Причины понятны. Недавно глава англиканской церкви архиепископ Кентерберийский сказал, что Англия катится в хаос. Другой епископ возразил ему, что этот хаос лежит в собственной основе буржуазного общественного строя. И он был прав. Буржуазное общество есть строй организованной анархии. Согласно статистике Харриса, опубликованной в ноябре, среди американцев больше владельцев оружия, чем курильщиков сигарет. Но разоружить страну нельзя, несмотря на постоянный страх перед дулом пистолета, ибо против этого будет не только фабрикант оружия, но и каждый лавочник, не желающий остаться лицом к лицу с вооруженным гангстером. И господствующая буржуазная элита согласна лучше мириться с организованной преступностью, с покушениями на президентов, похищением людей, любыми видами анархии, лишь бы не был затронут "священный принцип свободы", понятый как независимость частных лиц от общественных интересов. Преступность, нравственное разложение, антикультуру и антиискусство - все эти современные формы культа Сатаны можно победить только тем путем, который указан в статье Ленина "Партийная организация и партийная литература".

Эта статья была манифестом ленинской партии в ответ на царский манифест 17 октября 1905 года, который под давлением октябрьской политической стачки обещал допустить некоторые свободы. На другой день после того, как у царского правительства были вырваны эти уступки, перед революционным крылом русской социал-демократии выросла громада новых задач, уходивших в будущее. Вопрос заключался в том, как уложится добытая свобода, какую редакцию она практически получит? Свобода от всякой казенщины для самодеятельности широких масс в их подъеме к подлинно человеческой жизни или свобода от всякой ответственности перед обществом, перед истиной и справедливостью, требующих установления социалистического строя жизни и служения этой цели.

Обозначились два ярко противоположных понимания свободы. Кадетские публицисты в своих изданиях "Полярная звезда", "Свобода и культура", "Русская мысль" отстаивали свободу не столько от всего казенного, сколько от всего общественного. Характерной чертой подобного "свободолюбия" было и остается обособление культурных ценностей от народного движения снизу. Если старая русская интеллигенция времен Чернышевского и передвижников отражала настроения громадной массы простого народа, то новый интеллигентный тип, связавший свою судьбу с либеральной буржуазией, считал подобные настроения отсталостью. Он требовал свободы заниматься своим культурным мастерством без всякого "народопоклонничества", как презрительно отзывались эти господа о русской революционной традиции. Либеральная буржуазия хотела модернизировать Россию на западный лад, заранее превращая демократию в аристократию богатого меньшинства и создавая уже в те времена парадоксы антикультуры.
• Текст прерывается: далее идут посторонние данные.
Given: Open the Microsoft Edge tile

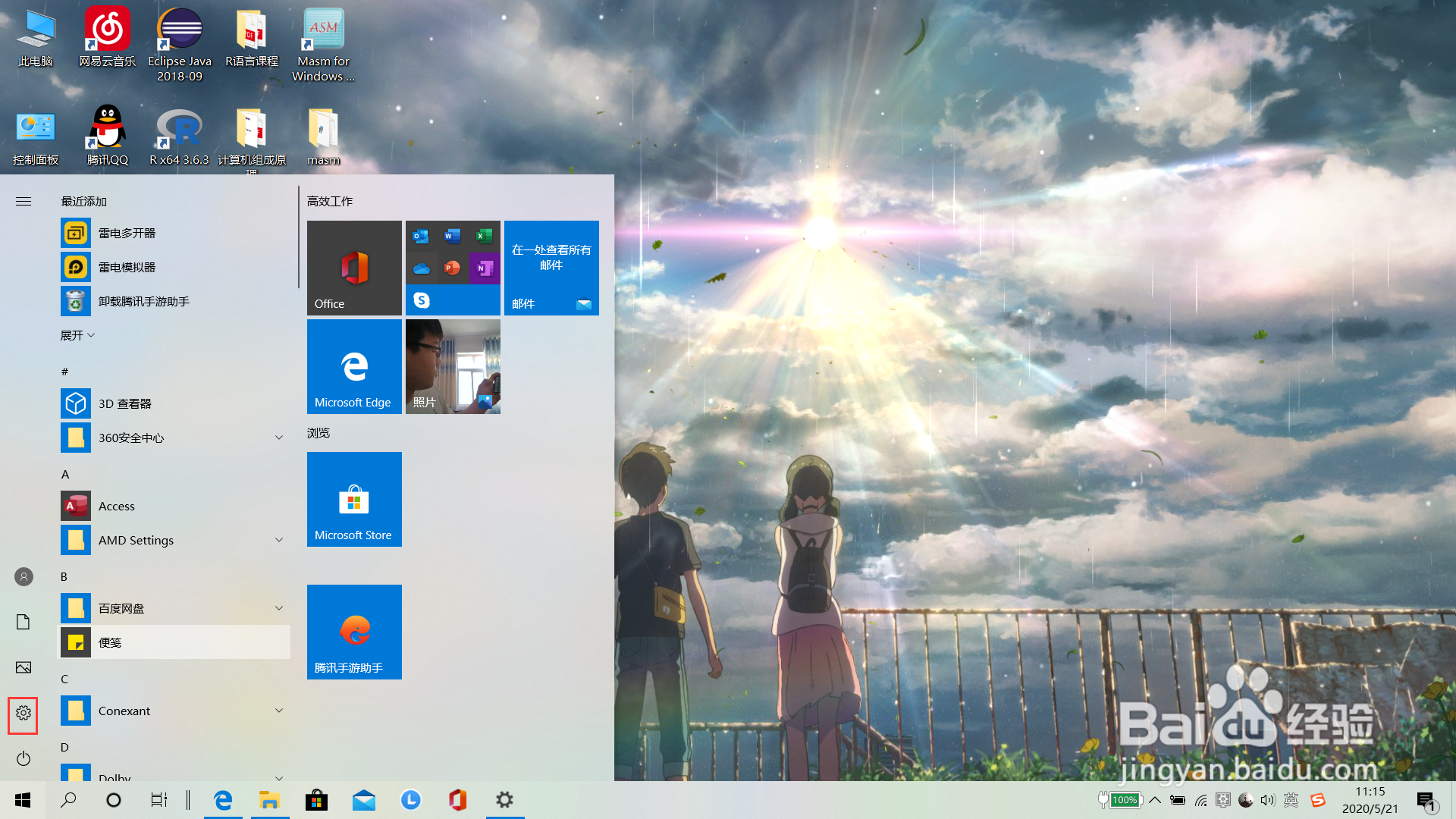Looking at the screenshot, I should pyautogui.click(x=354, y=366).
В искусстве, по выражению публициста ленинской школы Воровского, торжествовал союз купца и декадента на почве бунта против запретов. Эротические сверхгерои Каменского и Арцыбашева предвосхитили современную революцию секса. И все это уже кричало: долой стеснения, долой господство канонов и норм, долой классическую традицию! Если и в те времена русская культура и русское искусство выдвинули много талантливых деятелей, то это произошло именно потому, что в России совершилась глубокая народная революция, чуждая буржуазной анархии и связанная в глубокой мысли ленинизма с лучшими достижениями мировой культуры.
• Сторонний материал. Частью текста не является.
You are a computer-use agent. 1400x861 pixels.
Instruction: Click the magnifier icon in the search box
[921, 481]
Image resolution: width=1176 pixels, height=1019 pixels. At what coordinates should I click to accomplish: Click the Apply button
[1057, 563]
Статья Ленина "Партийная организация и партийная литература" со всей ясностью, свойственной этому гениальному уму, наметила другое понимание свободы и культуры. Она провела глубокую борозду между подлинной свободой творчества и буржуазной вседозволенностью. Она сознательно выразила то смутное желание прогресса художественной культуры без перехода ее в свою противоположность, без ужасающих последствий антикультуры, которое было свойственно всем лучшим русским художникам начала XX века. Свободе дельца-барышника и свободе литератора-сверхчеловека со всеми вытекающими отсюда последствиями, которые мы уже видели, Ленин противопоставляет пролетарский принцип партийности. "Жить в обществе и быть свободным от общества нельзя" (12, 104). Абсолютная свобода есть буржуазная или анархическая фраза, но относительная свобода все же есть, и она необходима для художественного творчества. Вопрос заключается в том, где та общественная сила, которая может ее обеспечить?
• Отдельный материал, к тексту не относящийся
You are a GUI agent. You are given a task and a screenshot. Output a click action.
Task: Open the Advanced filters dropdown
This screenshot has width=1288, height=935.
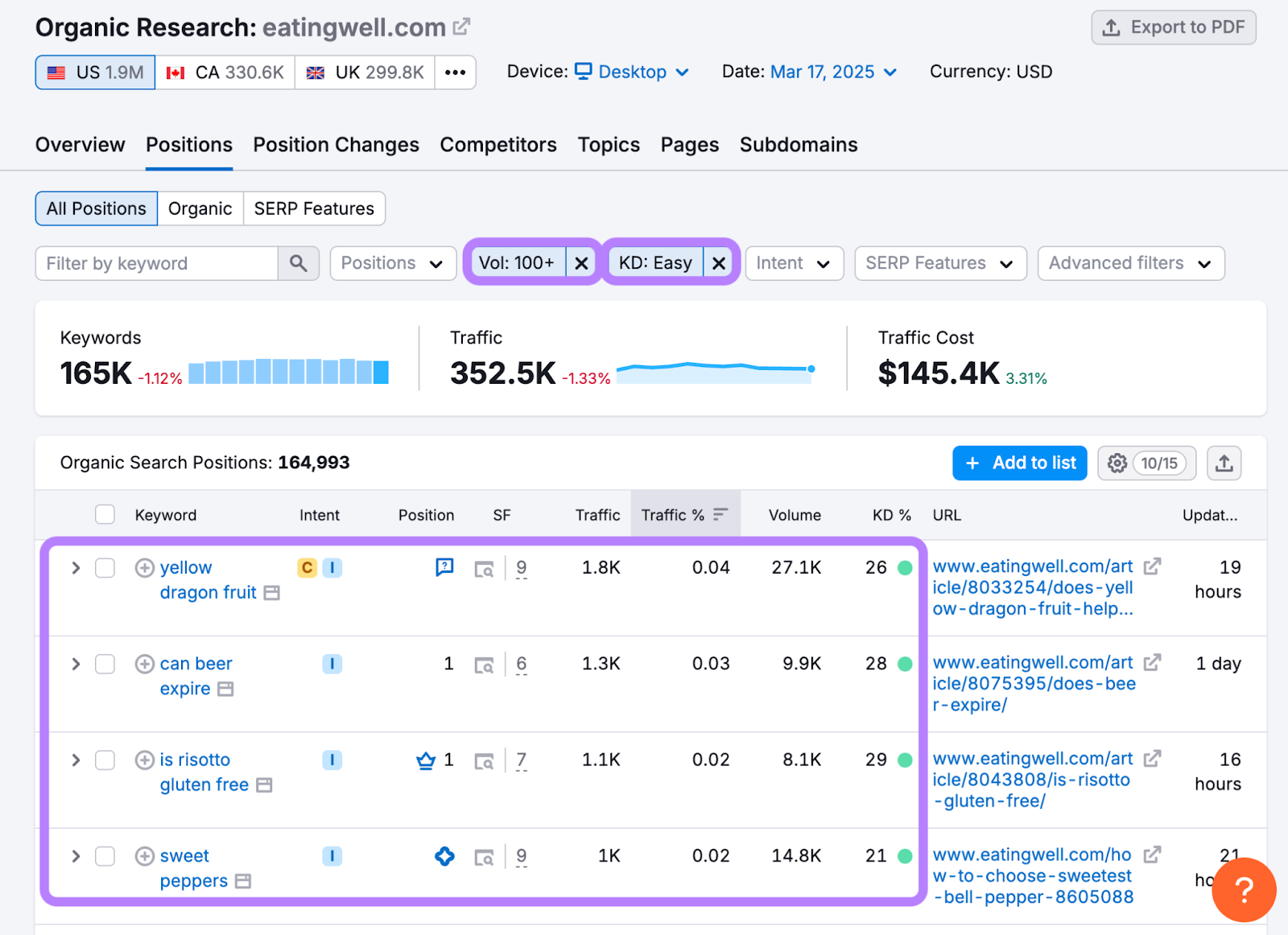coord(1130,263)
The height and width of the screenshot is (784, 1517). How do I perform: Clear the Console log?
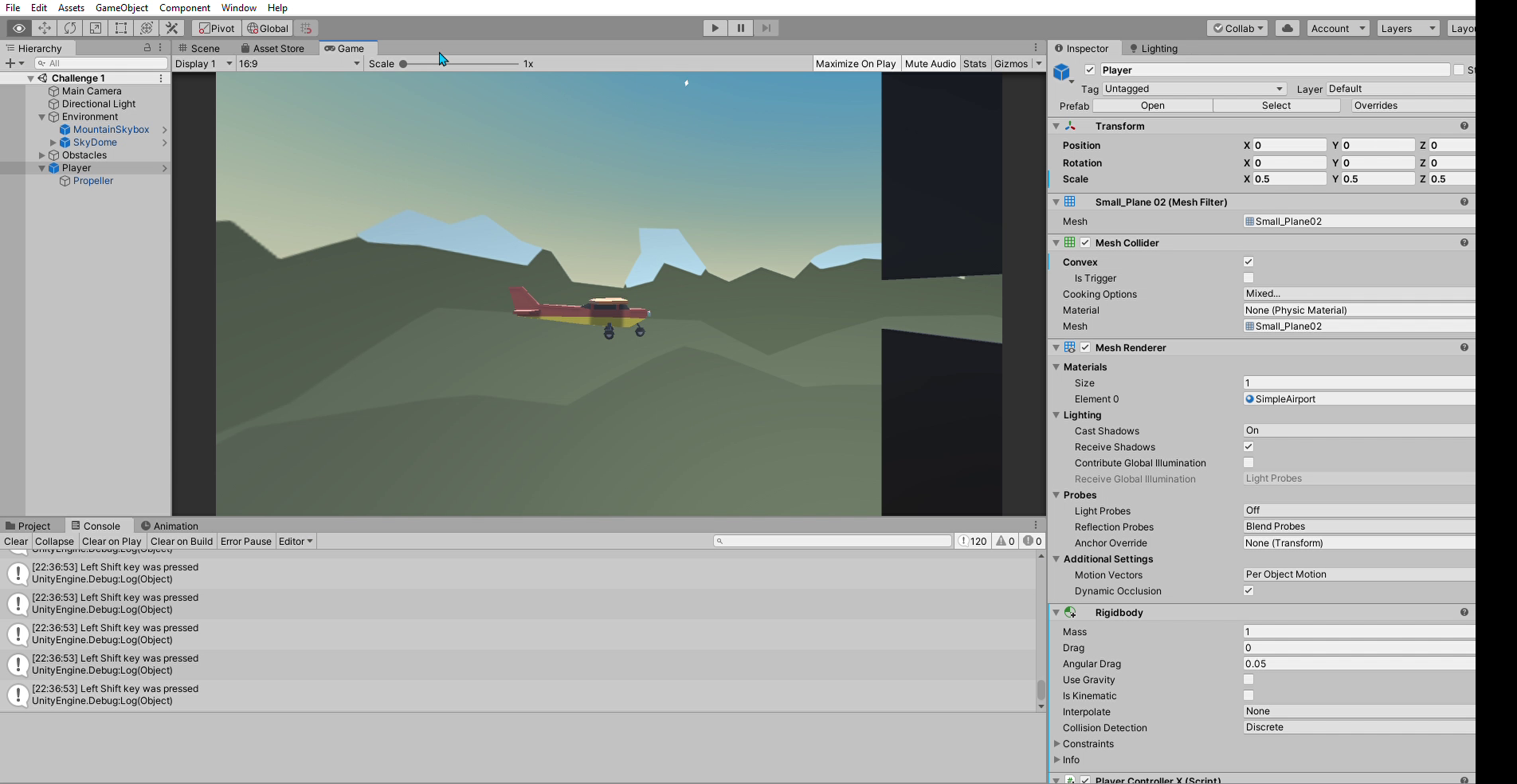click(16, 541)
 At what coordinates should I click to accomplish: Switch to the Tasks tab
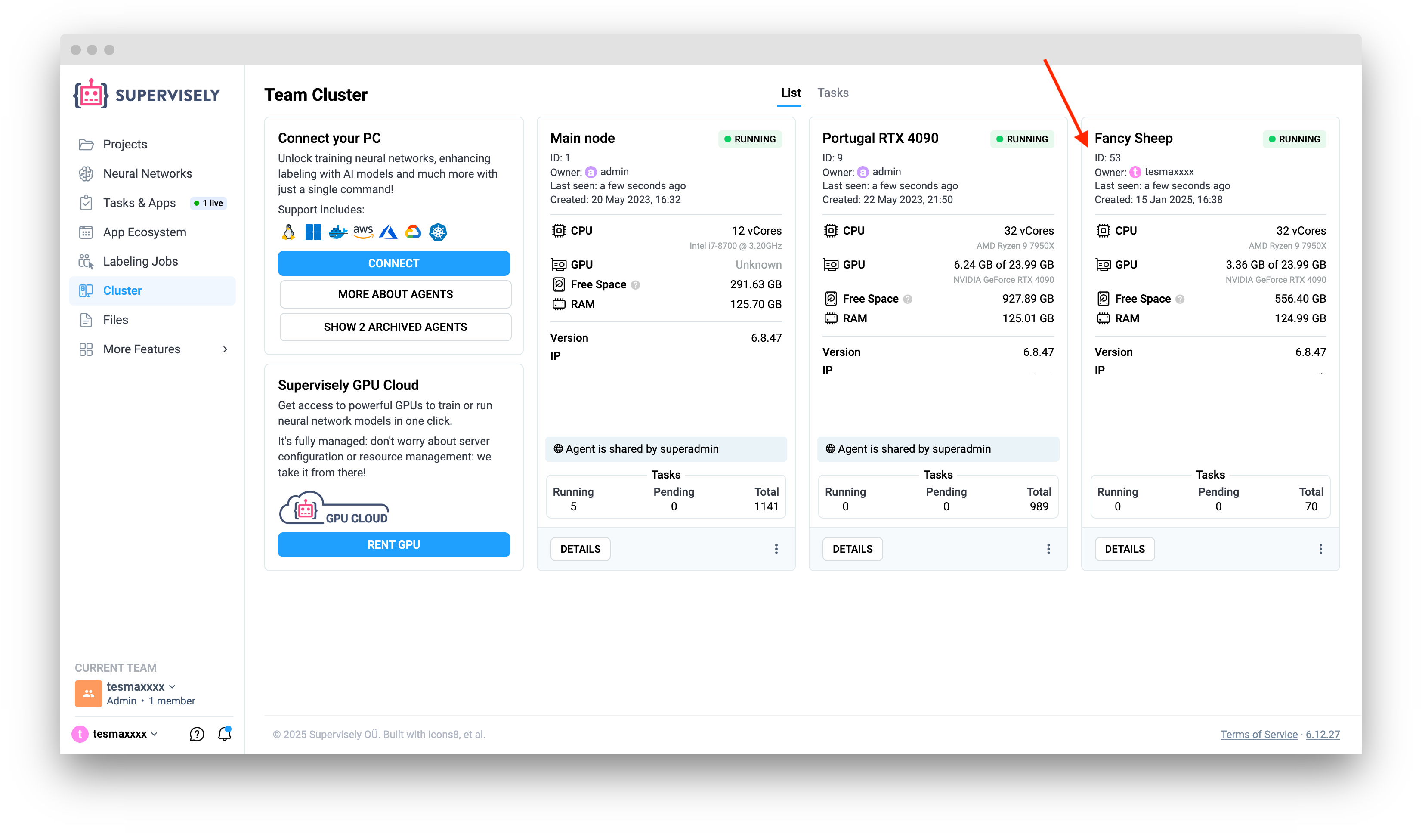(x=833, y=93)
Ленин указывал три принципа подлинно свободного творчества. Во-первых, оно создается людьми, которых привлекает к их деятельности не корысть и карьера, а идея социализма и сочувствие трудящимся. Во-вторых, оно служит не "верхним десяти тысячам", а миллионам и десяткам миллионов людей, которые образуют цвет страны, ее силу, ее будущность. В-третьих, оно оплодотворяет последнее слово революционной мысли человечества, выражающей опыт прошлого, живой работой и опытом социалистического пролетариата. Чтобы выйти из плена буржуазной анархии, искусство и литература должны проникнуться сознанием своей ответственности перед обществом, стать партийными.

Ленинское понимание партийности дает возможность сплотиться и устранить базарную конкуренцию, борьбу самолюбий и частных интересов в области духовного творчества. Путь к этому - сознательное, добровольное подчинение общим целям партийной организации.

Организационной стороне дела Ленин, естественно, уделяет в своей статье важное место. Но анархизм для него не только беспорядок, дезорганизация. Это целое миросозерцание, а именно - миросозерцание буржуазное. Это бунт агрессивного обывателя, который для себя лишь хочет воли. Противоположное ему миросозерцание, отвечающее в историческом смысле интересам рабочего класса и всей массы трудящихся, есть марксизм. Борьба за партийность, таким образом, есть борьба миросозерцаний.

В статье "Партийная организация и партийная литература" Ленин предвидит, что, по мере того как партия будет становиться все более массовой и влияние ее будет расти, к ней примкнут многие люди, непоследовательные, как пишет Ленин, с марксистской точки зрения,- может быть, даже люди верующие, может быть, даже некоторые мистики. Что же делать? У нас крепкие желудки,- продолжает Ленин,- мы твердокаменные марксисты. Мы переварим этих непоследовательных людей" (12, 103). Отсюда никак нельзя выводить, что эти люди обязательно враги партии и заслуживают применения к ним чрезвычайных мер. Но переварить их, преодолеть их заблуждения необходимо, иначе это было бы уступкой буржуазному принципу беспартийности, анархии.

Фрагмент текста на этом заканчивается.